В то лето картошка уродила богато, я груздей насолил тридцать ведер, дров запас — на себе возил, впряжешься в тележку и тянешь… А вот пшеницы взяли всего мешок. Что посеял, то и сжал. Сызнова без хлеба зимовать, на рыжиках.
Тут, слава богу, мать из больницы выписали. Веду ее домой, она опять:
— Давай, Виталя, свернем, просо посмотрим.
— Да нечего там смотреть! — отвечаю. — Запустилось все.
— Ну пойдем, Виталя, ну пойдем, — просит, как ребенок, а сама известно, какой ходок, все лето пластом пролежала.
Дошли кое-как. Глядим — чудеса! Просо наше в полметра ростом вымахало, золотое стоит, да зерно тяжелое, частое, так стебель и клонит.
Мать прилегла, отдохнула маленько, от радости не отдышится никак. Послала меня за серпами, тележкой да мешками. Жали мы в два серпа до самого вечера, нагрузили тележку, везем по тракту. И радоваться боимся.
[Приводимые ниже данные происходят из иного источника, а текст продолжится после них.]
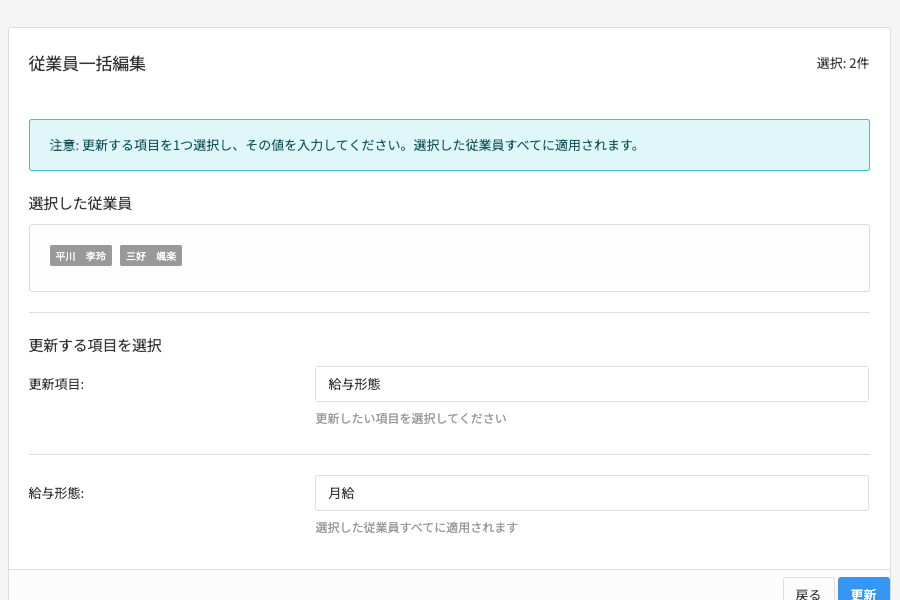Image resolution: width=900 pixels, height=600 pixels.
Task: Click the 注意 notice banner
Action: coord(449,145)
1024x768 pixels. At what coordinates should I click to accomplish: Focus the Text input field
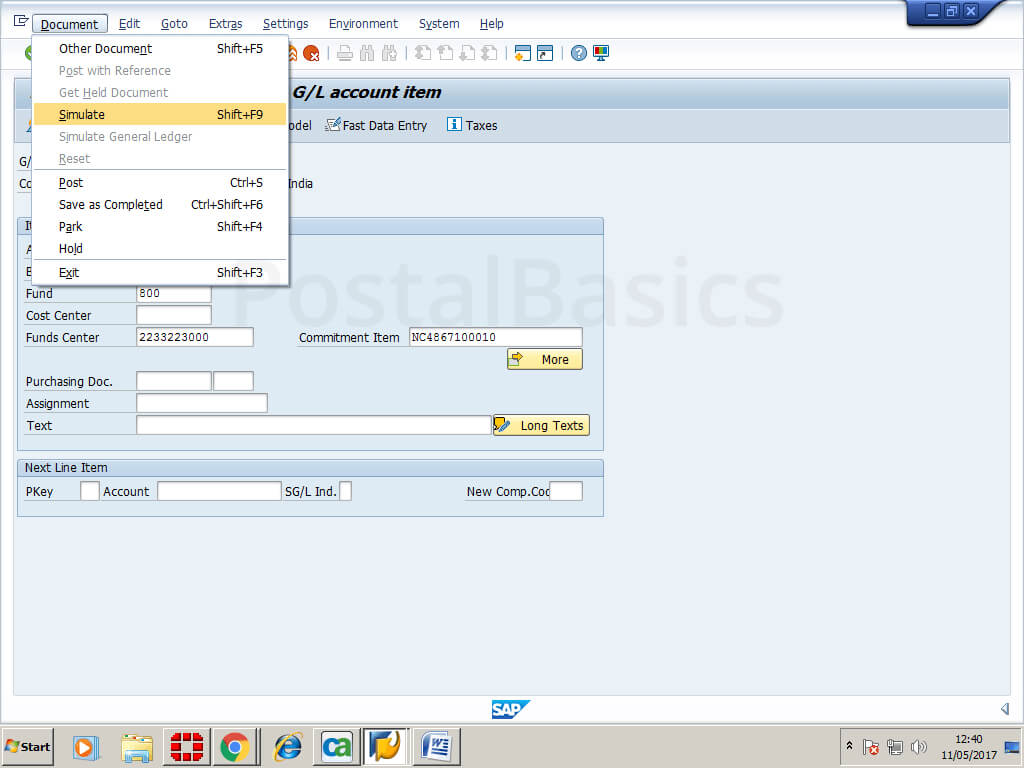coord(313,425)
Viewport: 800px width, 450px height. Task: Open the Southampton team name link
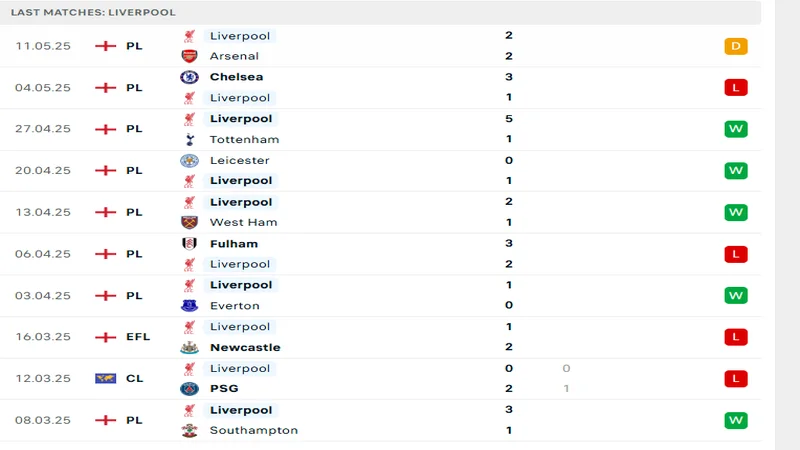pos(254,430)
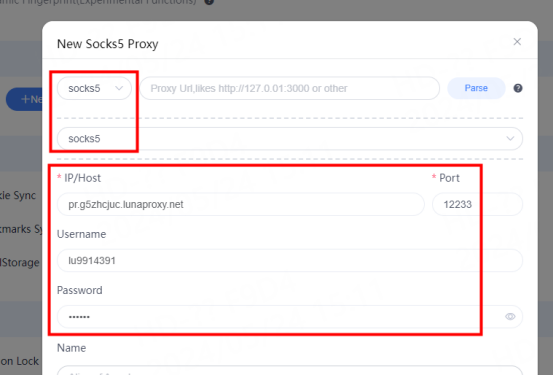Click the help icon near Fingerprint heading
This screenshot has width=554, height=375.
tap(209, 2)
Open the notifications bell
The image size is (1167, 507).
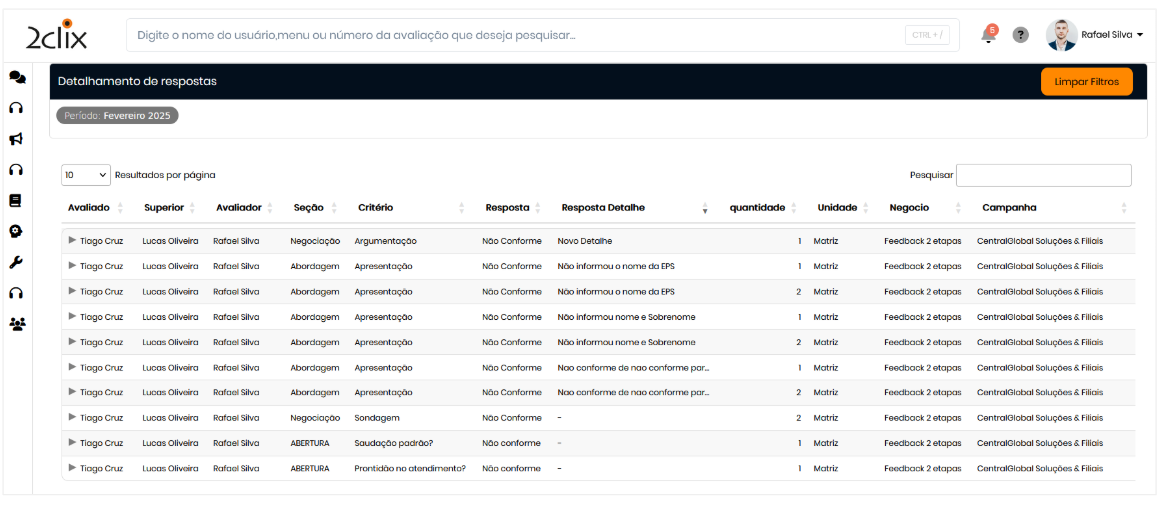tap(988, 36)
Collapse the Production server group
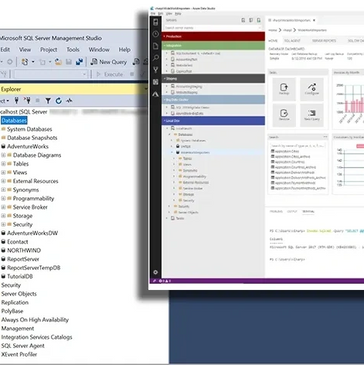 coord(213,36)
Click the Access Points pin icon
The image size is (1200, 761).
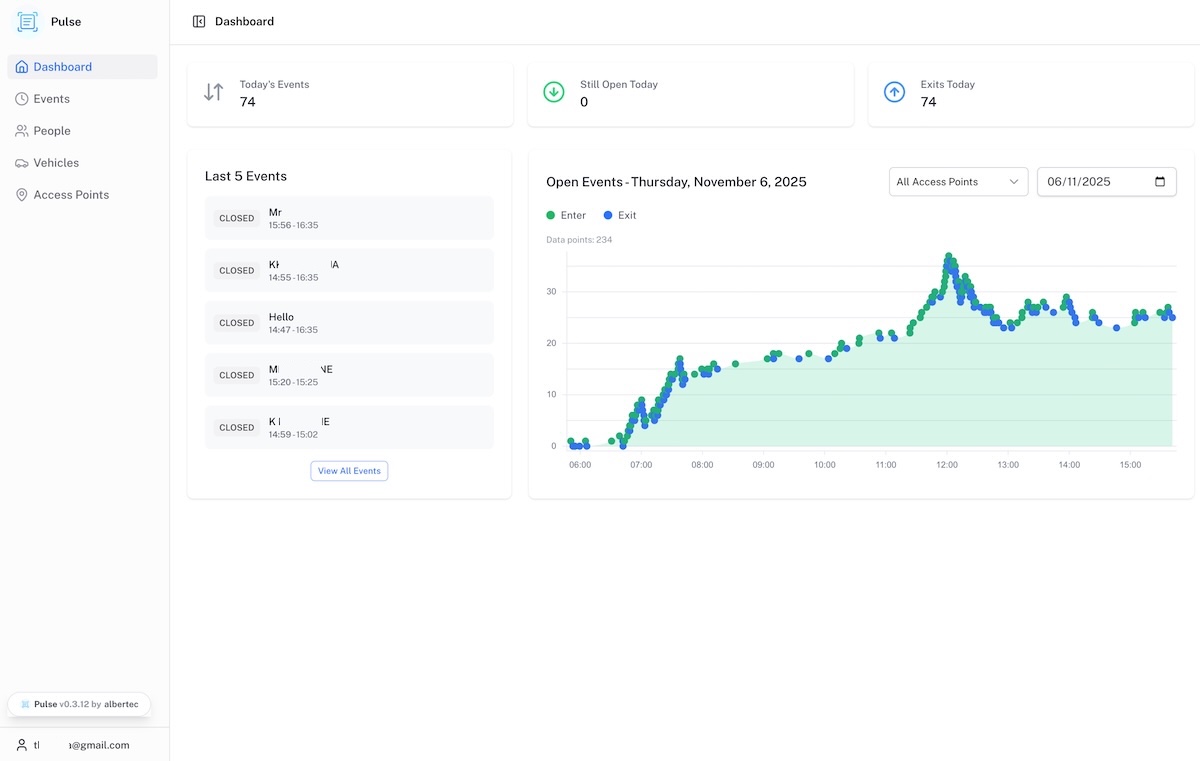[22, 195]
В старые времена по этому екатерининскому тракту с демидовских рудников золото да серебро возили. Бабка моя рассказывала: выезжают зимой раным-ранё на тяжелых лошадях, в подсанках вроде легко везут, да кони в мыле. И с охраной — кругом верховые так и вертятся. Демидов-четвертый был сам себе указ, выплавлял что казне, что себе — вровень, по тысяче пудов и более. Вот мы по этому тракту и везем свое золото — просо.
Да-а, идем мы, значит, вечереет, и тут с опушки выходит черный мужик, на лешего похож. Мы так и вросли, как вкопанные. Не то бросить просо и бежать, не то вперед идти? В ту пору озерковский лес начал пошаливать, ходили слухи, будто облюбовали его дезертиры.
— Что, — спрашивает, — тяжело везти?
— Тяжело.
— А что в мешках?
— Травы накосили.
— А сами откуда?
— С Озерок.
И тут из леса к тому бородатому еще двое выходят.
— А откуда везете?
— Из-за станции, — отвечаю, а сам прикидываю, что два серпа у меня под мешками подоткнуты и задешево я это просо никому не отдам. Спокойный и злой был в ту минуту.
— А мужиков-то, что ж, не осталось совсем?